▶ Problem description:
So that the copy matches the original, retype each line of the material below exactly.

▶ Given information:
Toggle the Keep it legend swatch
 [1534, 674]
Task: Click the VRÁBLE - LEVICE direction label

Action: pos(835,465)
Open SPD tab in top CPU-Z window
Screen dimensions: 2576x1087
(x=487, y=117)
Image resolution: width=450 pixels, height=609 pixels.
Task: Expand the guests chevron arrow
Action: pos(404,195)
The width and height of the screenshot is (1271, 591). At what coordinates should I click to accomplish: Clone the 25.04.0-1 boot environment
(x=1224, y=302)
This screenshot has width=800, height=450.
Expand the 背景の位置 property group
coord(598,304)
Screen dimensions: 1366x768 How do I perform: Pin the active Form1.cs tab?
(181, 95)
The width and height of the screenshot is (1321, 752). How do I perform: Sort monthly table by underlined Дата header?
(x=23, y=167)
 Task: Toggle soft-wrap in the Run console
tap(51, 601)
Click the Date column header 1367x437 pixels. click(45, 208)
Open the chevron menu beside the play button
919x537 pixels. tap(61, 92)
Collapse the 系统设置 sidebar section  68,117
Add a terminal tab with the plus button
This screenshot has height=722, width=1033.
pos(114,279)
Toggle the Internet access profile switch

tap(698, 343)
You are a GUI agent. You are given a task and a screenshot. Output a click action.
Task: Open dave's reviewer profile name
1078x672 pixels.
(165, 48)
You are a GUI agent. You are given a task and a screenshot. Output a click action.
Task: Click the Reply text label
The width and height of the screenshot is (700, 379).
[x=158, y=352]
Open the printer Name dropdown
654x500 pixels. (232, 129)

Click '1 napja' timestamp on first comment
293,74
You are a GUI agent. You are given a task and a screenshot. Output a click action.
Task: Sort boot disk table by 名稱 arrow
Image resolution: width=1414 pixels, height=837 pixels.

▶ Solution:
Toggle the Keep it legend swatch
 [1534, 674]
Task: Click the VRÁBLE - LEVICE direction label

Action: pos(835,465)
Open SPD tab in top CPU-Z window
Screen dimensions: 2576x1087
(x=487, y=117)
Image resolution: width=450 pixels, height=609 pixels.
Task: Expand the guests chevron arrow
Action: pos(404,195)
The width and height of the screenshot is (1271, 591). At what coordinates should I click to accomplish: Clone the 25.04.0-1 boot environment
(x=1224, y=302)
This screenshot has width=800, height=450.
Expand the 背景の位置 property group
coord(598,304)
Screen dimensions: 1366x768 How do I perform: Pin the active Form1.cs tab?
(181, 95)
The width and height of the screenshot is (1321, 752). How do I perform: Sort monthly table by underlined Дата header?
(x=23, y=167)
 Task: Toggle soft-wrap in the Run console
tap(51, 601)
Click the Date column header 1367x437 pixels. click(45, 208)
Open the chevron menu beside the play button
919x537 pixels. tap(61, 92)
Collapse the 系统设置 sidebar section  68,117
Add a terminal tab with the plus button
This screenshot has height=722, width=1033.
pos(114,279)
Toggle the Internet access profile switch

tap(698, 343)
You are a GUI agent. You are given a task and a screenshot. Output a click action.
Task: Open dave's reviewer profile name
1078x672 pixels.
(165, 48)
You are a GUI agent. You are given a task and a screenshot. Output a click action.
Task: Click the Reply text label
The width and height of the screenshot is (700, 379).
[x=158, y=352]
Open the printer Name dropdown
654x500 pixels. (232, 129)

Click '1 napja' timestamp on first comment
293,74
You are a GUI agent. You are given a task and a screenshot. Output a click action.
Task: Sort boot disk table by 名稱 arrow
Image resolution: width=1414 pixels, height=837 pixels.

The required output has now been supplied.